で、ここにきて林遣都がらみでやっと舞台を観たわけだが、期待が大きすぎたのか、実はそんなに面白いと思わなかった。

20代から60代の俳優・女優が10歳の小学4年生を、まるで子供らしく演じることなく、だけど真剣に当時(昭和46年)の小4の子供の悩みや葛藤、友達を思う気持ちを表現している、その1点が秀逸でおかしい。

大泉洋の歌えて笑いを取る芸達者ぶりには脱帽するし、伊藤蘭の小学生子役(女優)の役はあまりにもはまり役で、本人もかなりの迫力と共に楽しんで演っているのが愉快だった。

林遣都は、出演者の中で最年少で最も小学生だった年齢に近い演者。作・演出の三谷幸喜の役という設定で、物語の語りを担当ということでほぼ出ずっぱりで膨大な量の台詞だった。これ、2017年だから26歳の時かな。舞台は2作品目?

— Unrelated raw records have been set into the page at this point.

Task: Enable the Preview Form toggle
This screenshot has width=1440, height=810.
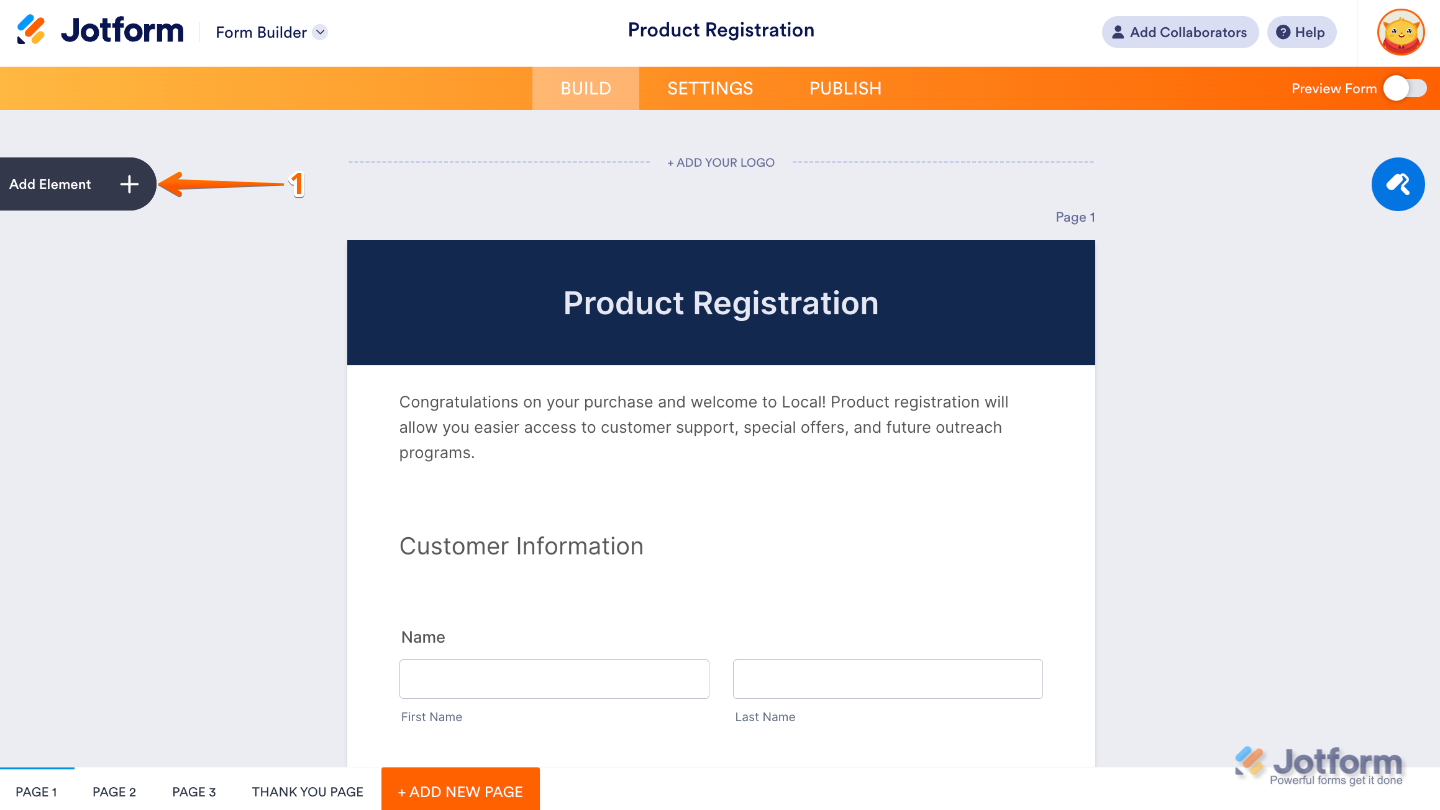Action: pyautogui.click(x=1404, y=88)
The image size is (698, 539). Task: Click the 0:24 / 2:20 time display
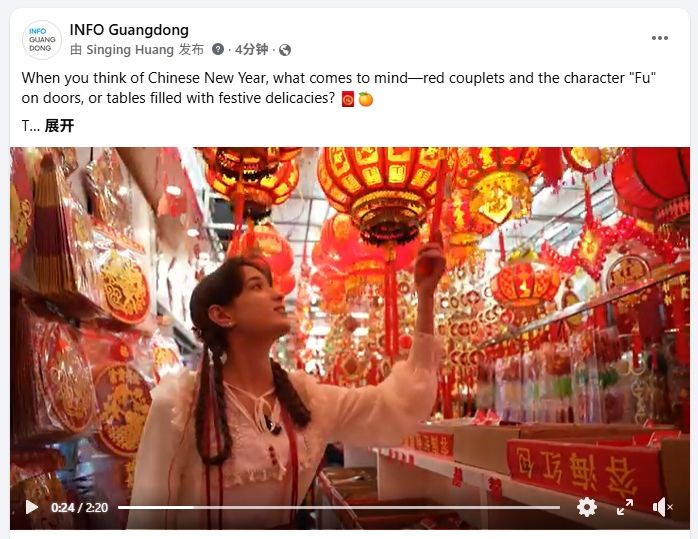point(80,507)
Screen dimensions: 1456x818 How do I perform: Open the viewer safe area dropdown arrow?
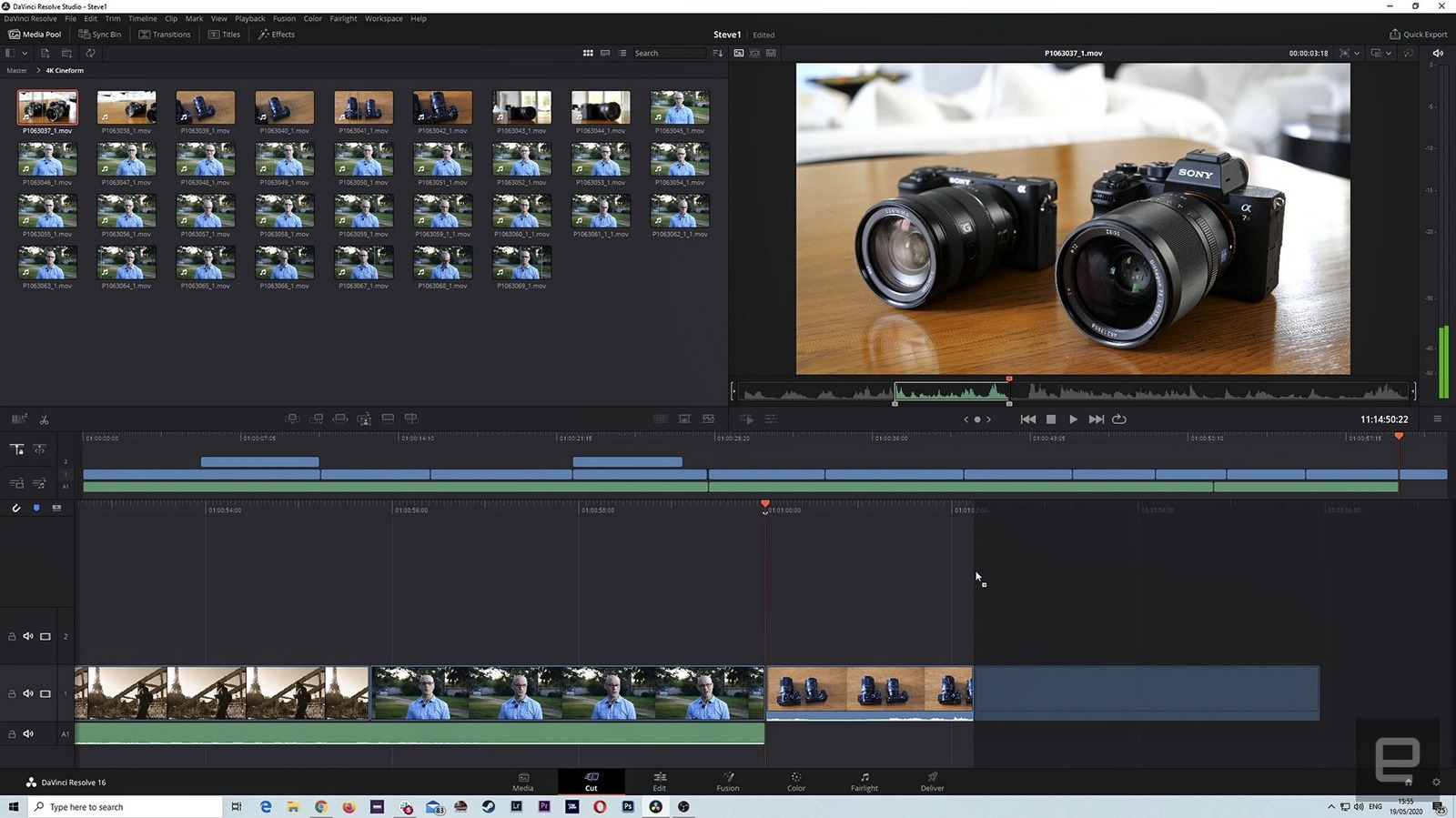tap(1357, 53)
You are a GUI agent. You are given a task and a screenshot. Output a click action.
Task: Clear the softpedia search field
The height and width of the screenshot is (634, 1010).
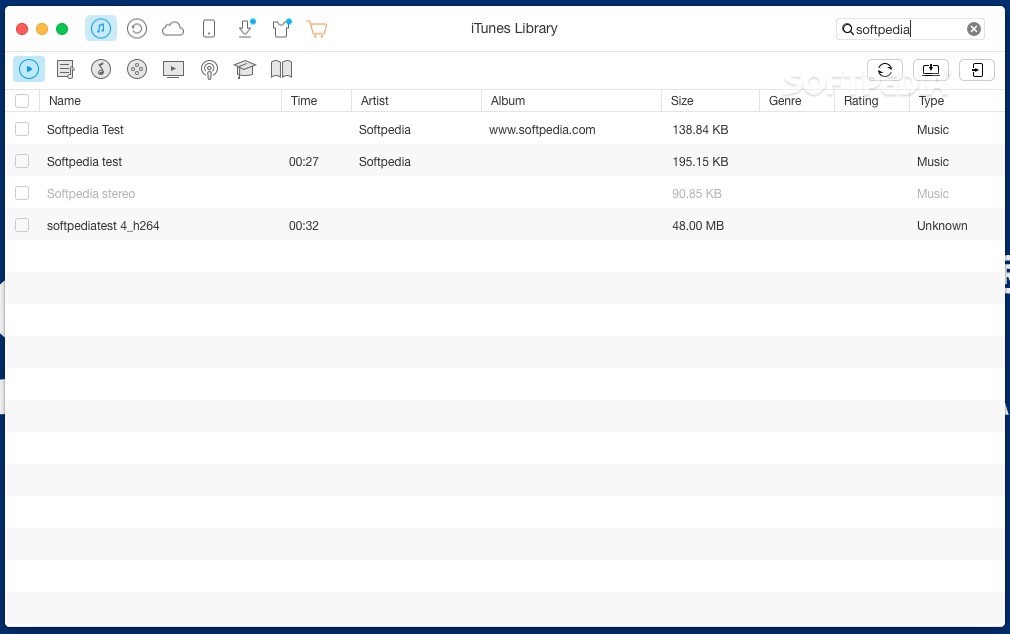[973, 28]
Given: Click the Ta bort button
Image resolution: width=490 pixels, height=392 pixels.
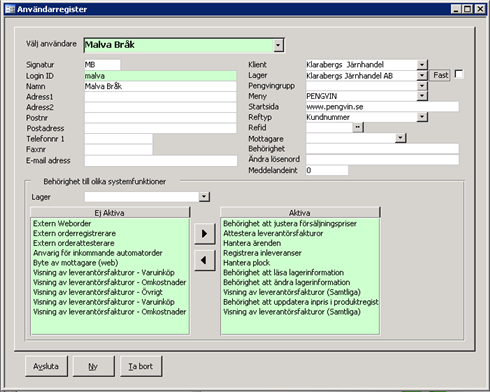Looking at the screenshot, I should point(141,366).
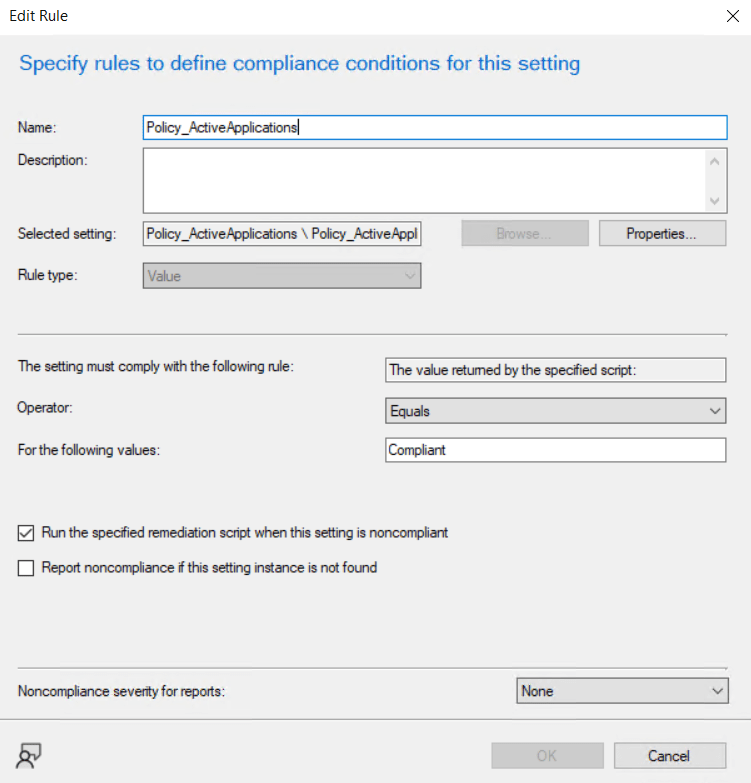Viewport: 751px width, 783px height.
Task: Expand the Noncompliance severity dropdown
Action: [622, 691]
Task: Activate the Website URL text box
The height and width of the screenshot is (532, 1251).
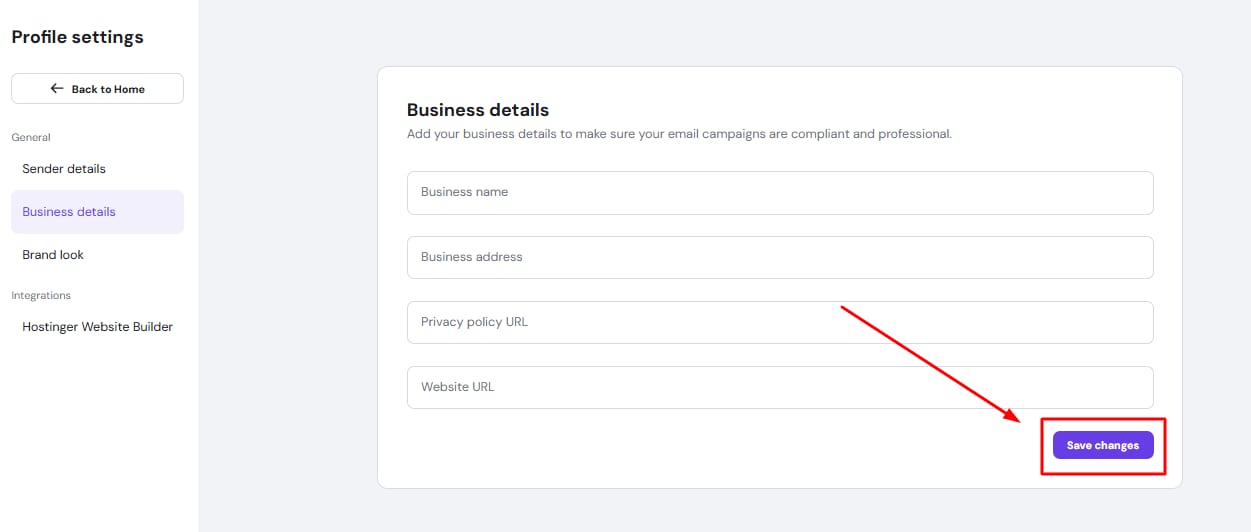Action: pos(780,388)
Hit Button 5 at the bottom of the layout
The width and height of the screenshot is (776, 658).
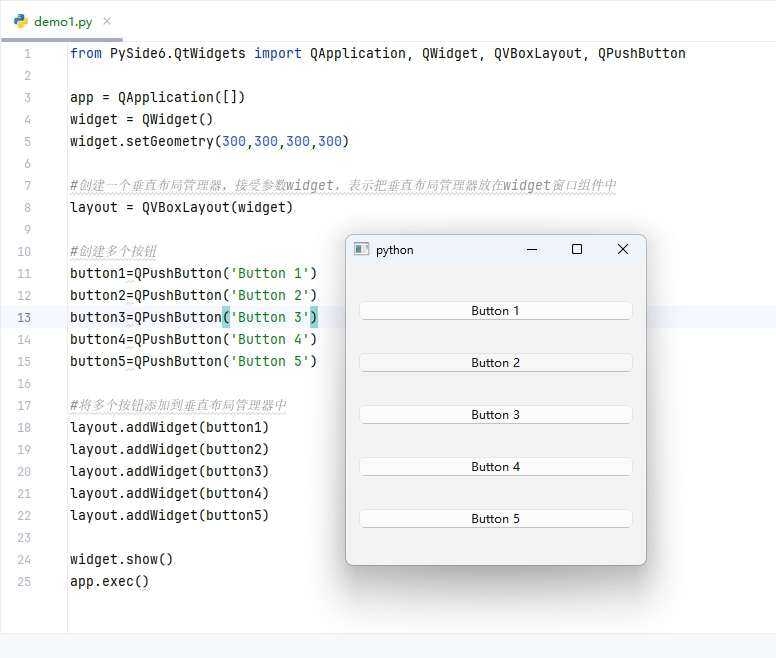495,519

舞台は毎回変わる観客の反応、そして共演者ともその日限りの真剣勝負のセッション。ものすごく得るものが大きいと思う。様々な役、シチュエーションを経験してどんどん肥やしにしていってほしいと思いました。その豊かになっていく表現と人間性を享受できることが楽しみで仕方ありません。